Goal of the exercise – Records follow. Print exactly the lines from the one that has "Open the Tier dropdown Let Foglight Decide" through the one that has "Given: Jump to the Finish step label", inclusive, and omit the pictures.
START Material for this exercise
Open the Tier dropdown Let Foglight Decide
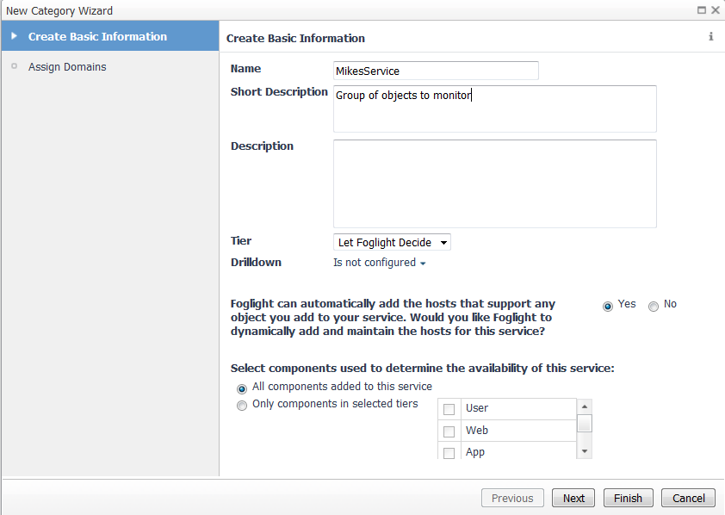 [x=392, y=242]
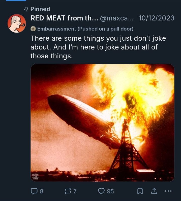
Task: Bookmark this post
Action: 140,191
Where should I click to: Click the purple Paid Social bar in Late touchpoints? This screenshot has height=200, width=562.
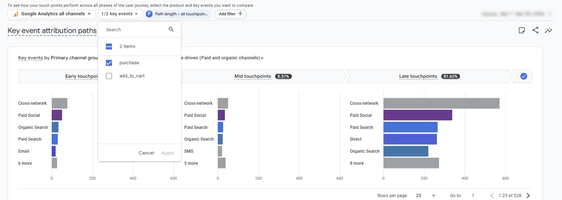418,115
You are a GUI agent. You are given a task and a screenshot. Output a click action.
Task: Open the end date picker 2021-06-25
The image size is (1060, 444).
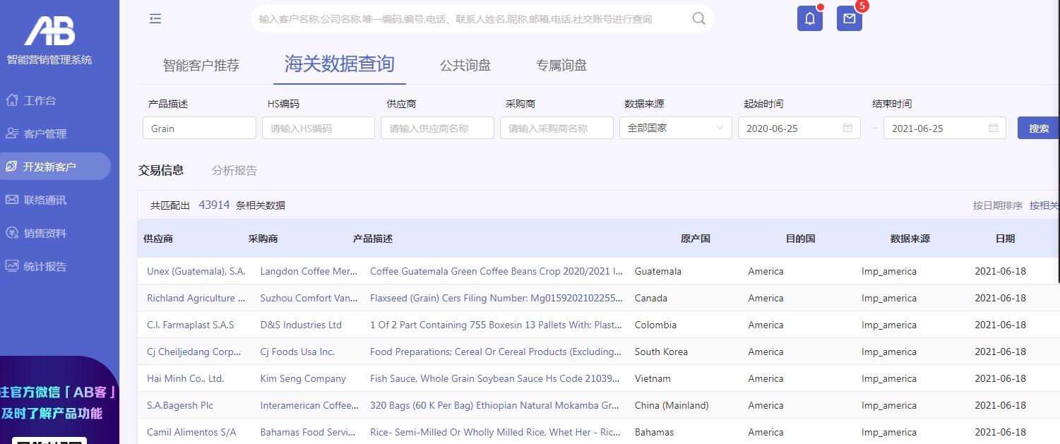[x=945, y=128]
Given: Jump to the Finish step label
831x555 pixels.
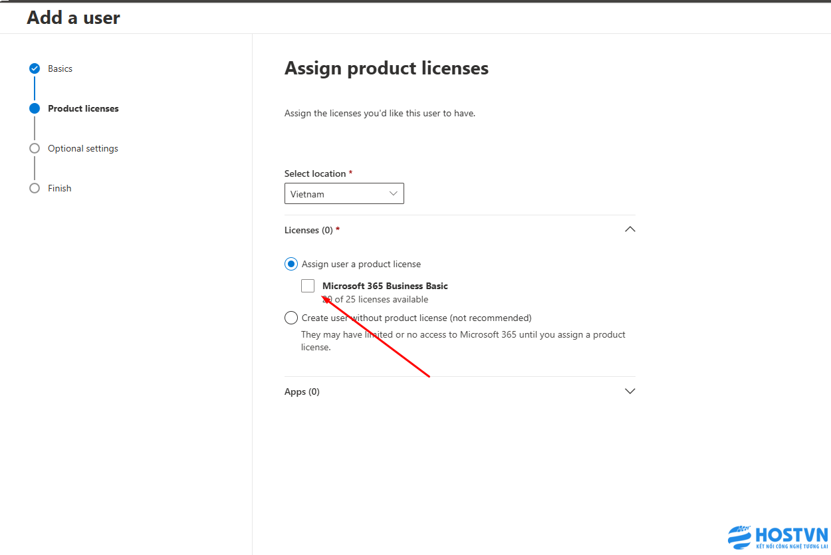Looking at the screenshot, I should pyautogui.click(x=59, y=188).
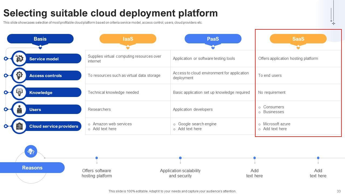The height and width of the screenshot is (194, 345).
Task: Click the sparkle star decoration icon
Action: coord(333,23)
END Material for this exercise
START Material for this exercise
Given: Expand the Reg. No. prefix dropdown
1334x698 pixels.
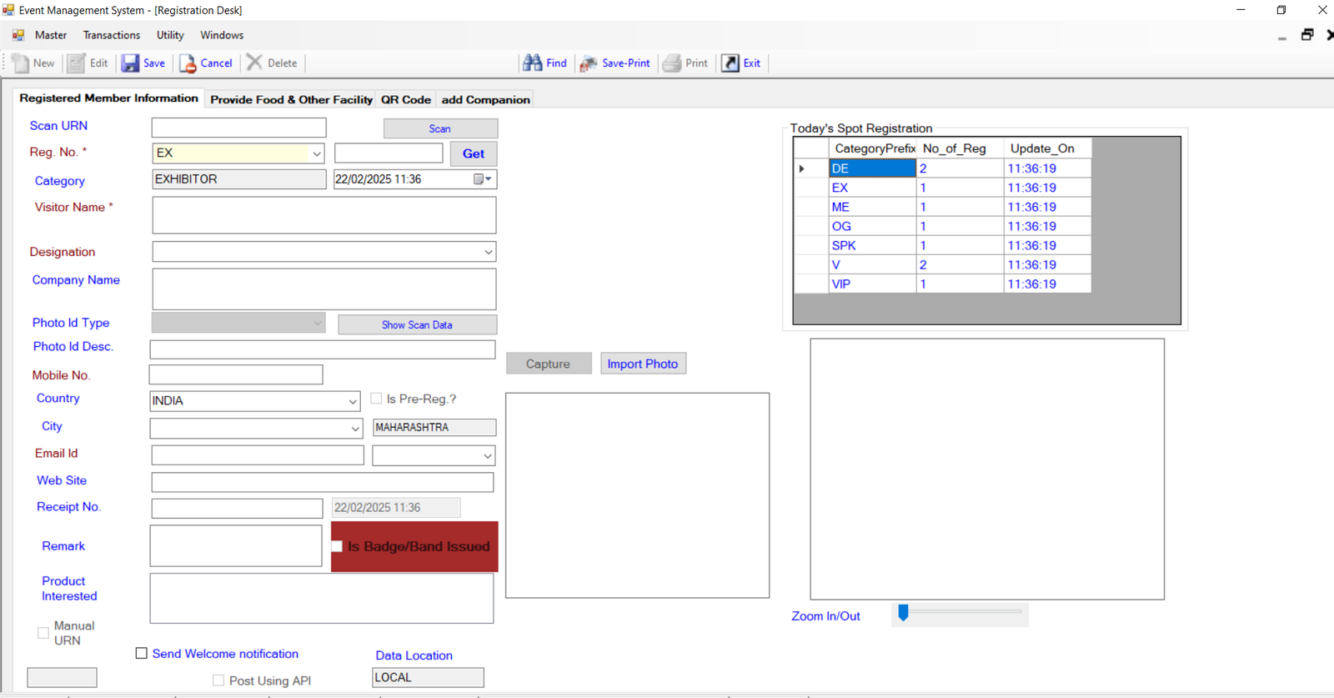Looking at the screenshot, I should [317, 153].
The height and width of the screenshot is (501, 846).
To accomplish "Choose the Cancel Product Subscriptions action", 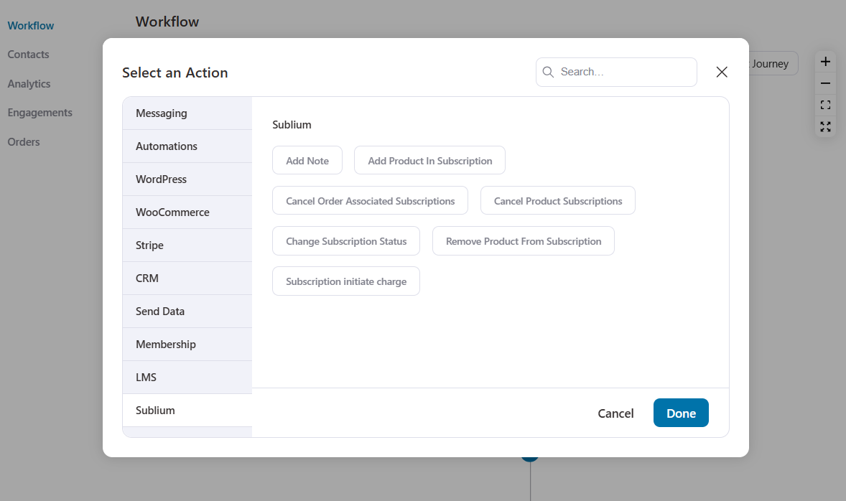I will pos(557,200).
END Material for this exercise
Expected answer –
Open the Tier dropdown Let Foglight Decide
 [x=392, y=242]
Task: Bookmark this post
Action: 140,191
Where should I click to: Click the purple Paid Social bar in Late touchpoints? This screenshot has height=200, width=562.
418,115
You are a GUI agent. You are given a task and a screenshot. Output a click action.
Task: Open the end date picker 2021-06-25
The image size is (1060, 444).
[x=945, y=128]
Given: Jump to the Finish step label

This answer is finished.